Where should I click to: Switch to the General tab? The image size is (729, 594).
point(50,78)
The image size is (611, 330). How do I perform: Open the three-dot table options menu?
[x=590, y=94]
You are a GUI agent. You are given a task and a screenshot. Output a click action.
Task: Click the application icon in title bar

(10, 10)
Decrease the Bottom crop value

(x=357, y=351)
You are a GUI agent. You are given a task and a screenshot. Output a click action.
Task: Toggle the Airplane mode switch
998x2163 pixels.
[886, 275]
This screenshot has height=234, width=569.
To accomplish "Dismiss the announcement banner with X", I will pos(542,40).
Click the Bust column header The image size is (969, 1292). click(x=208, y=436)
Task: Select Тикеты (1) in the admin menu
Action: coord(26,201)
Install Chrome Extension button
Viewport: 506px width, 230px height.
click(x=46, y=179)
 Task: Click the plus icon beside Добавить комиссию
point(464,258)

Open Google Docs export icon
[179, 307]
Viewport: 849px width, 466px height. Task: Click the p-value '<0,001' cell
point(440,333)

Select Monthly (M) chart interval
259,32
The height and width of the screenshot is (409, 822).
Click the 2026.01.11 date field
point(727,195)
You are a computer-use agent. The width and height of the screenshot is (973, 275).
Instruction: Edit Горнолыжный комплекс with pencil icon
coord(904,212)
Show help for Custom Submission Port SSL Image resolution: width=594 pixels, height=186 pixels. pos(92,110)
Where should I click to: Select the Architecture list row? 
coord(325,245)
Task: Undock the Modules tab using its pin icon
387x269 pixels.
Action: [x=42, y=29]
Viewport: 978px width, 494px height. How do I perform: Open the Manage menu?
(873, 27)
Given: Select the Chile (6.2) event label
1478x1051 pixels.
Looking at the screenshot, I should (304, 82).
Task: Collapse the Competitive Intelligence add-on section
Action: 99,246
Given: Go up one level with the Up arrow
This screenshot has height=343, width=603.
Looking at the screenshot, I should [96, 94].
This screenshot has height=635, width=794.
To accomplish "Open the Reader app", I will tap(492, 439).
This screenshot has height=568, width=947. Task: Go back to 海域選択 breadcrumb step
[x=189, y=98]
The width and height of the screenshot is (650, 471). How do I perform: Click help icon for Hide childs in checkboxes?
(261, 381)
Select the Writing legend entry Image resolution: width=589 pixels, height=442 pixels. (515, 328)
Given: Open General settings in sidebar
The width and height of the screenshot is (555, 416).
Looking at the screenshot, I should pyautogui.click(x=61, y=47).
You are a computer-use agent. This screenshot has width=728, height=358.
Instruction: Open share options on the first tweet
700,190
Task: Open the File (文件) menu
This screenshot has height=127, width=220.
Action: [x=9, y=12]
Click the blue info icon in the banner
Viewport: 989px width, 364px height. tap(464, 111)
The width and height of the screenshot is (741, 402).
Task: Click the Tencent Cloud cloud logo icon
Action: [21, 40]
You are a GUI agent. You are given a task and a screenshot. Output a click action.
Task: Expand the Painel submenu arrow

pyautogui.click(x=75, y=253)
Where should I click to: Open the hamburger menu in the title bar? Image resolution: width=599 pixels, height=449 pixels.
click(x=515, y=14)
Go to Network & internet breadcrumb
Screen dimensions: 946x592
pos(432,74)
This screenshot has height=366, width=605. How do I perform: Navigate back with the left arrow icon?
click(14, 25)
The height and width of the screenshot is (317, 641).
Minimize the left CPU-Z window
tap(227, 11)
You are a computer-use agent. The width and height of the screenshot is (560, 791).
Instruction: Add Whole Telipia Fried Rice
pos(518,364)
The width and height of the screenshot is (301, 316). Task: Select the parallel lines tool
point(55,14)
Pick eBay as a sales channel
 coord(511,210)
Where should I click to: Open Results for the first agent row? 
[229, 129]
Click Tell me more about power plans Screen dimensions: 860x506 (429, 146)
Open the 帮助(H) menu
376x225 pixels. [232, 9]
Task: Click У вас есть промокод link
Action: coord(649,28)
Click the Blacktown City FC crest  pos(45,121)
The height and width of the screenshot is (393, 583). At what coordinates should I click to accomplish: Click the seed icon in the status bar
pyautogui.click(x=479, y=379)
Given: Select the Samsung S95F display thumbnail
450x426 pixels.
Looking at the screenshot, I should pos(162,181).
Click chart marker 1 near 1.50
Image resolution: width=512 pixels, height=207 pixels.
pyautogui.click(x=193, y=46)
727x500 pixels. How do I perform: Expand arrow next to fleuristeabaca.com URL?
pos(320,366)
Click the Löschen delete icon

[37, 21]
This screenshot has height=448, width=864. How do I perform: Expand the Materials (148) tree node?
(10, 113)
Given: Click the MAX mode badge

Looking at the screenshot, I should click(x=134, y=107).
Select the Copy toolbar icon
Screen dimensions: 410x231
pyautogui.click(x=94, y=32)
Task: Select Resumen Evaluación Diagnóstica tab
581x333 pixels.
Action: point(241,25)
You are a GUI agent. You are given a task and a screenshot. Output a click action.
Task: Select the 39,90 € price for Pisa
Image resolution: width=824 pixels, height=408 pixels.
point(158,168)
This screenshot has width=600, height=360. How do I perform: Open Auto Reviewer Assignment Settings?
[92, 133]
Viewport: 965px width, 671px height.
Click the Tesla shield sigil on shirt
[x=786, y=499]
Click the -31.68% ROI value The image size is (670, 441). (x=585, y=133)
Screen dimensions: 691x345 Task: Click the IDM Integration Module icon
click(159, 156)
============
● **TASK REQUIREMENTS**
In this exercise, give every record above again exactly.

● **EXERCISE OUTPUT**
Where should I click to: Switch to the General tab? The image size is (729, 594).
point(50,78)
The image size is (611, 330). How do I perform: Open the three-dot table options menu?
[x=590, y=94]
You are a GUI agent. You are given a task and a screenshot. Output a click action.
Task: Click the application icon in title bar

(10, 10)
Decrease the Bottom crop value

(x=357, y=351)
You are a GUI agent. You are given a task and a screenshot. Output a click action.
Task: Toggle the Airplane mode switch
998x2163 pixels.
[886, 275]
This screenshot has height=234, width=569.
To accomplish "Dismiss the announcement banner with X", I will pos(542,40).
Click the Bust column header The image size is (969, 1292). click(x=208, y=436)
Task: Select Тикеты (1) in the admin menu
Action: coord(26,201)
Install Chrome Extension button
Viewport: 506px width, 230px height.
click(x=46, y=179)
 Task: Click the plus icon beside Добавить комиссию
point(464,258)

Open Google Docs export icon
[179, 307]
Viewport: 849px width, 466px height. Task: Click the p-value '<0,001' cell
point(440,333)

Select Monthly (M) chart interval
259,32
The height and width of the screenshot is (409, 822).
Click the 2026.01.11 date field
point(727,195)
You are a computer-use agent. The width and height of the screenshot is (973, 275).
Instruction: Edit Горнолыжный комплекс with pencil icon
coord(904,212)
Show help for Custom Submission Port SSL Image resolution: width=594 pixels, height=186 pixels. pos(92,110)
Where should I click to: Select the Architecture list row? 
coord(325,245)
Task: Undock the Modules tab using its pin icon
387x269 pixels.
Action: [x=42, y=29]
Viewport: 978px width, 494px height. How do I perform: Open the Manage menu?
(873, 27)
Given: Select the Chile (6.2) event label
1478x1051 pixels.
Looking at the screenshot, I should (304, 82).
Task: Collapse the Competitive Intelligence add-on section
Action: 99,246
Given: Go up one level with the Up arrow
This screenshot has height=343, width=603.
Looking at the screenshot, I should [96, 94].
This screenshot has height=635, width=794.
To accomplish "Open the Reader app", I will tap(492, 439).
This screenshot has height=568, width=947. Task: Go back to 海域選択 breadcrumb step
[x=189, y=98]
The width and height of the screenshot is (650, 471). How do I perform: Click help icon for Hide childs in checkboxes?
(261, 381)
Select the Writing legend entry Image resolution: width=589 pixels, height=442 pixels. (515, 328)
Given: Open General settings in sidebar
The width and height of the screenshot is (555, 416).
Looking at the screenshot, I should pyautogui.click(x=61, y=47).
You are a computer-use agent. This screenshot has width=728, height=358.
Instruction: Open share options on the first tweet
700,190
Task: Open the File (文件) menu
This screenshot has height=127, width=220.
Action: [x=9, y=12]
Click the blue info icon in the banner
Viewport: 989px width, 364px height. tap(464, 111)
The width and height of the screenshot is (741, 402).
Task: Click the Tencent Cloud cloud logo icon
Action: [21, 40]
You are a GUI agent. You are given a task and a screenshot. Output a click action.
Task: Expand the Painel submenu arrow

pyautogui.click(x=75, y=253)
Where should I click to: Open the hamburger menu in the title bar? Image resolution: width=599 pixels, height=449 pixels.
click(x=515, y=14)
Go to Network & internet breadcrumb
Screen dimensions: 946x592
pos(432,74)
This screenshot has height=366, width=605. How do I perform: Navigate back with the left arrow icon?
click(14, 25)
The height and width of the screenshot is (317, 641).
Minimize the left CPU-Z window
tap(227, 11)
You are a computer-use agent. The width and height of the screenshot is (560, 791).
Instruction: Add Whole Telipia Fried Rice
pos(518,364)
The width and height of the screenshot is (301, 316). Task: Select the parallel lines tool
point(55,14)
Pick eBay as a sales channel
 coord(511,210)
Where should I click to: Open Results for the first agent row? 
[229, 129]
Click Tell me more about power plans Screen dimensions: 860x506 (429, 146)
Open the 帮助(H) menu
376x225 pixels. [232, 9]
Task: Click У вас есть промокод link
Action: coord(649,28)
Click the Blacktown City FC crest  pos(45,121)
The height and width of the screenshot is (393, 583). At what coordinates should I click to accomplish: Click the seed icon in the status bar
pyautogui.click(x=479, y=379)
Given: Select the Samsung S95F display thumbnail
450x426 pixels.
Looking at the screenshot, I should pos(162,181).
Click chart marker 1 near 1.50
Image resolution: width=512 pixels, height=207 pixels.
pyautogui.click(x=193, y=46)
727x500 pixels. How do I perform: Expand arrow next to fleuristeabaca.com URL?
pos(320,366)
Click the Löschen delete icon

[37, 21]
This screenshot has height=448, width=864. How do I perform: Expand the Materials (148) tree node?
(10, 113)
Given: Click the MAX mode badge

Looking at the screenshot, I should click(x=134, y=107).
Select the Copy toolbar icon
Screen dimensions: 410x231
pyautogui.click(x=94, y=32)
Task: Select Resumen Evaluación Diagnóstica tab
581x333 pixels.
Action: point(241,25)
You are a GUI agent. You are given a task and a screenshot. Output a click action.
Task: Select the 39,90 € price for Pisa
Image resolution: width=824 pixels, height=408 pixels.
point(158,168)
This screenshot has width=600, height=360. How do I perform: Open Auto Reviewer Assignment Settings?
[92, 133]
Viewport: 965px width, 671px height.
Click the Tesla shield sigil on shirt
[x=786, y=499]
Click the -31.68% ROI value The image size is (670, 441). (x=585, y=133)
Screen dimensions: 691x345 Task: Click the IDM Integration Module icon
click(159, 156)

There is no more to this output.